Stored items
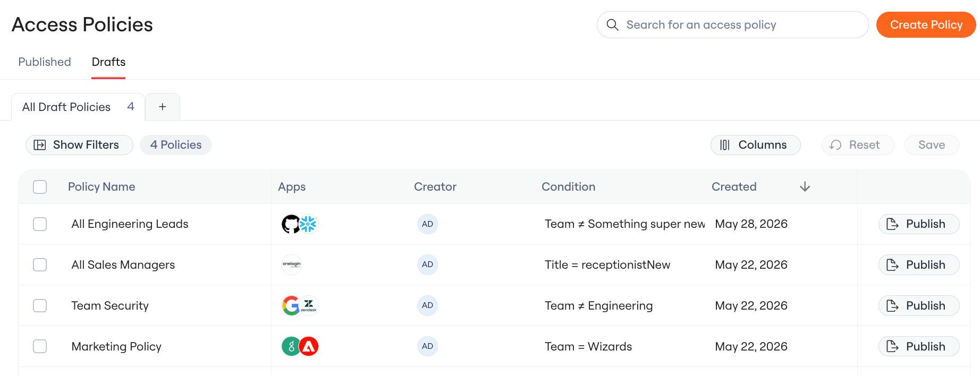Click the Create Policy button
Viewport: 980px width, 376px height.
pos(926,25)
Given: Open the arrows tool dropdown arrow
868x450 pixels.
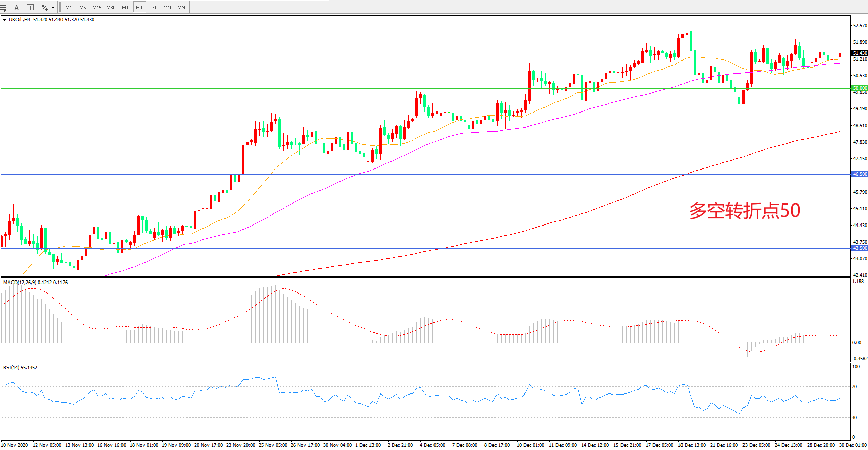Looking at the screenshot, I should (x=53, y=7).
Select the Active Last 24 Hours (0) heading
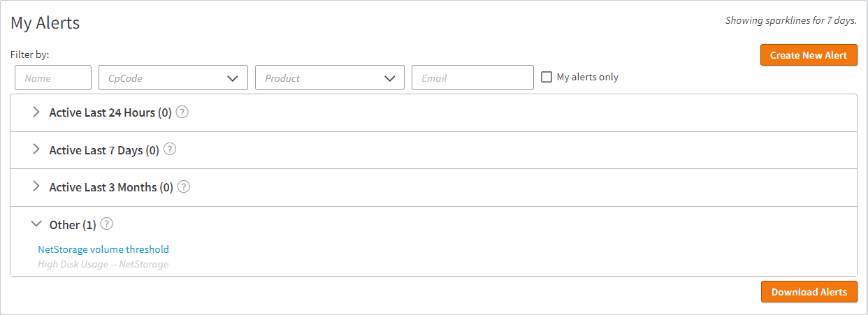 click(110, 112)
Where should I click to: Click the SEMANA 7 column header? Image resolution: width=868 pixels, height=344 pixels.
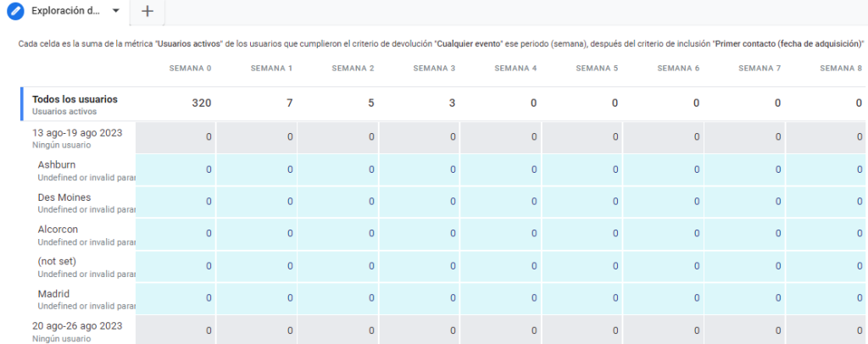[760, 68]
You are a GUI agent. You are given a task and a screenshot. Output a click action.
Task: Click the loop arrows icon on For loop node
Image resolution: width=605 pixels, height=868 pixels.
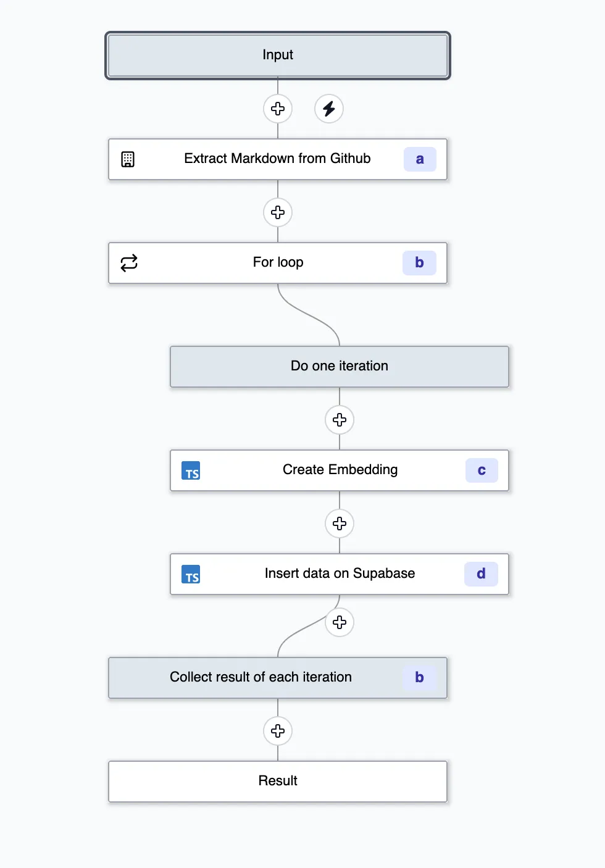pos(128,262)
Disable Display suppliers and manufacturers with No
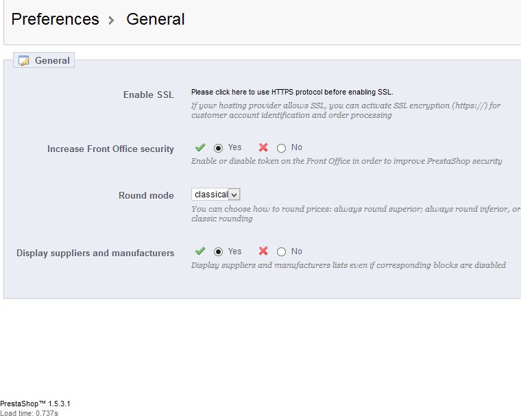Image resolution: width=521 pixels, height=420 pixels. [x=281, y=252]
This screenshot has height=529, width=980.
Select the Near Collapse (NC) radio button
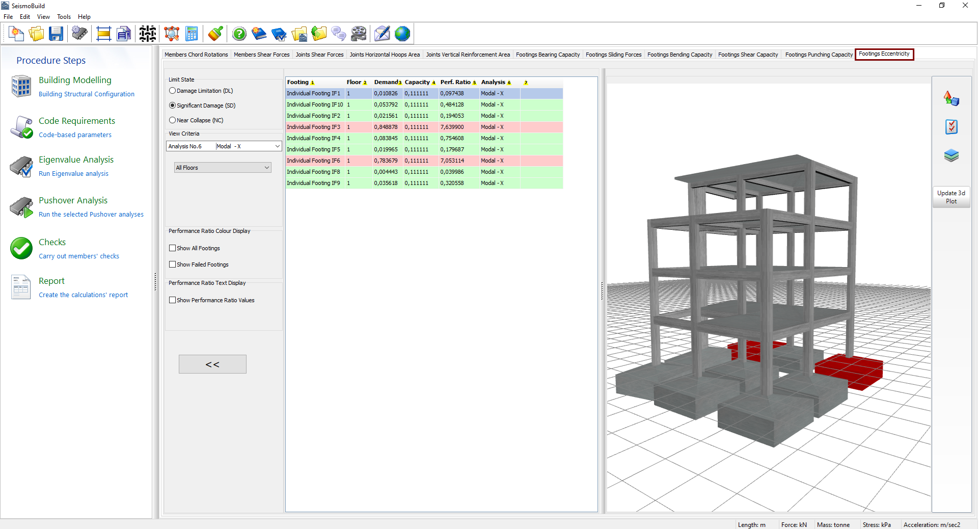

The task –
Repeat, exactly and only, the lines from the one containing "Select the Active Last 24 Hours (0) heading" through the final line of the data, both ends included, leaving out any picture.

Written solution –
Select the Active Last 24 Hours (0) heading
 click(110, 112)
Where should I click to: Click the SEMANA 7 column header? Image resolution: width=868 pixels, height=344 pixels.
[760, 68]
You are a GUI agent. You are given a task and a screenshot. Output a click action.
Task: Click the loop arrows icon on For loop node
Image resolution: width=605 pixels, height=868 pixels.
pos(128,262)
Disable Display suppliers and manufacturers with No
Image resolution: width=521 pixels, height=420 pixels. [x=281, y=252]
This screenshot has height=529, width=980.
Select the Near Collapse (NC) radio button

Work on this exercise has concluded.